══ PROVIDED RECORDS ══

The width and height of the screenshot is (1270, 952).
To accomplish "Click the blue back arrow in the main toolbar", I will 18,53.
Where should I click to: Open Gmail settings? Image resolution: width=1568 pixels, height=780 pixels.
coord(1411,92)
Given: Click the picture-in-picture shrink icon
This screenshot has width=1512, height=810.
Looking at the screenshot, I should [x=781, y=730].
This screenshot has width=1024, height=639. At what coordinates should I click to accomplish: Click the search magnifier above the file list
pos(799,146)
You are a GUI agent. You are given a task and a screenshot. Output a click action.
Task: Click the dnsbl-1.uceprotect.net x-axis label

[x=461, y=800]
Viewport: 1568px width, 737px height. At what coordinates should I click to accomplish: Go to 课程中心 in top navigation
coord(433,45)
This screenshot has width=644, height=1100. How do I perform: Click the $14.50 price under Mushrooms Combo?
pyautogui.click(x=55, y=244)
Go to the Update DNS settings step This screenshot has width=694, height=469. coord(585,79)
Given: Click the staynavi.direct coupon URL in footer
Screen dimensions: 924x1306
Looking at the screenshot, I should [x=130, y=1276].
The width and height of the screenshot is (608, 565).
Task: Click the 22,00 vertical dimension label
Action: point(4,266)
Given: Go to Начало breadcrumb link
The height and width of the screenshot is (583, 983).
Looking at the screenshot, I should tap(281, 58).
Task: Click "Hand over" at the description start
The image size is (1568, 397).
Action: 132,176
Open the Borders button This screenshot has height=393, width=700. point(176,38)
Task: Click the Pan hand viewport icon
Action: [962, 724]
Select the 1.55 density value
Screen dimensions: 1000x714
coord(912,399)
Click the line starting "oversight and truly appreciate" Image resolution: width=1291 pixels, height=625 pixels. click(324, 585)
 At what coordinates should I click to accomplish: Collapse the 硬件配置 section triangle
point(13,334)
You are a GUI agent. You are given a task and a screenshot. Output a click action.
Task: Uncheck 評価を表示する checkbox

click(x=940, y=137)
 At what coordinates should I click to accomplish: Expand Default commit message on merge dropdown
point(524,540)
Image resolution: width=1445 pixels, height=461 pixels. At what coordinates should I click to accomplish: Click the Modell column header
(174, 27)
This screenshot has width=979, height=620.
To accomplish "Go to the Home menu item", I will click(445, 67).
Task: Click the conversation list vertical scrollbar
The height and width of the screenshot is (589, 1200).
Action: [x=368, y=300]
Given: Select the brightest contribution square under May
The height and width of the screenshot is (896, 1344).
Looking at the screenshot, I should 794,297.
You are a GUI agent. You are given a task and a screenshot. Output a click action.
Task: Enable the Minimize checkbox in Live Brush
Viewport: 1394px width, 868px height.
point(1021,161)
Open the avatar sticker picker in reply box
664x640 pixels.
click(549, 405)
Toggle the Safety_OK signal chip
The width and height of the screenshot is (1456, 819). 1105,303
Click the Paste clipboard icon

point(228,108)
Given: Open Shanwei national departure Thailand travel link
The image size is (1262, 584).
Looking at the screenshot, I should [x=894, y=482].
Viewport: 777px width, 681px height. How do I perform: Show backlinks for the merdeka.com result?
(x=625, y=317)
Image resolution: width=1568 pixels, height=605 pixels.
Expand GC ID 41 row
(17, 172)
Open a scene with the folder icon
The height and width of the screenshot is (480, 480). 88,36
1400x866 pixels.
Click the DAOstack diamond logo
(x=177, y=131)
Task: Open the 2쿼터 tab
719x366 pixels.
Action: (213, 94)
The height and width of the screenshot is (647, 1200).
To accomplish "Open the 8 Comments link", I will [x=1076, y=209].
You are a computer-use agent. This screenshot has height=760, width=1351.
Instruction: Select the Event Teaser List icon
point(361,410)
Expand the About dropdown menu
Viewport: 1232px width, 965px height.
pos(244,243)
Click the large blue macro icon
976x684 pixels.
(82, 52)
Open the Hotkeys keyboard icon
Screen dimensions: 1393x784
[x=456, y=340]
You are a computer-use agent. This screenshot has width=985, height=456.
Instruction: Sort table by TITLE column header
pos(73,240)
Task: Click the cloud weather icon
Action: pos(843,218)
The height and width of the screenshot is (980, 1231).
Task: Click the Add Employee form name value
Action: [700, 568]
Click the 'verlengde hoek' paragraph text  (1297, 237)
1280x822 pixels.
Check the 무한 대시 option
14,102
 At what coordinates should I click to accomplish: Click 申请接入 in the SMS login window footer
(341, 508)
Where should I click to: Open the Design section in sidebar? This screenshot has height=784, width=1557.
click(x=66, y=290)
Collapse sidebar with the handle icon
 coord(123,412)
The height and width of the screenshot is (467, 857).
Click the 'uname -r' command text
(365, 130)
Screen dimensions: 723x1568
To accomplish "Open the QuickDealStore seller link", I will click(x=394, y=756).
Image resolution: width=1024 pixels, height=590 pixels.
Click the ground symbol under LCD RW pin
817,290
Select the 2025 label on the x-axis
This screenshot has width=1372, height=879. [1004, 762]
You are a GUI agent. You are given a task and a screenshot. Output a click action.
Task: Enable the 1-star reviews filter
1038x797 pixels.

═══

# DIRECTIONS
Recast the entries starting at the line containing "Given: Click the picture-in-picture" and ending at the line containing "pyautogui.click(x=55, y=244)" as a two-column CSV with the columns request and response, one row per entry. Put each entry's text and its answer in a single quoted field apiece, with line breaks turned into spaces.

# SOLUTION TO THIS EXERCISE
request,response
"Given: Click the picture-in-picture shrink icon This screenshot has width=1512, height=810.","Looking at the screenshot, I should [x=781, y=730]."
"This screenshot has width=1024, height=639. At what coordinates should I click to accomplish: Click the search magnifier above the file list","pos(799,146)"
"You are a GUI agent. You are given a task and a screenshot. Output a click action. Task: Click the dnsbl-1.uceprotect.net x-axis label","[x=461, y=800]"
"Viewport: 1568px width, 737px height. At what coordinates should I click to accomplish: Go to 课程中心 in top navigation","coord(433,45)"
"This screenshot has width=644, height=1100. How do I perform: Click the $14.50 price under Mushrooms Combo?","pyautogui.click(x=55, y=244)"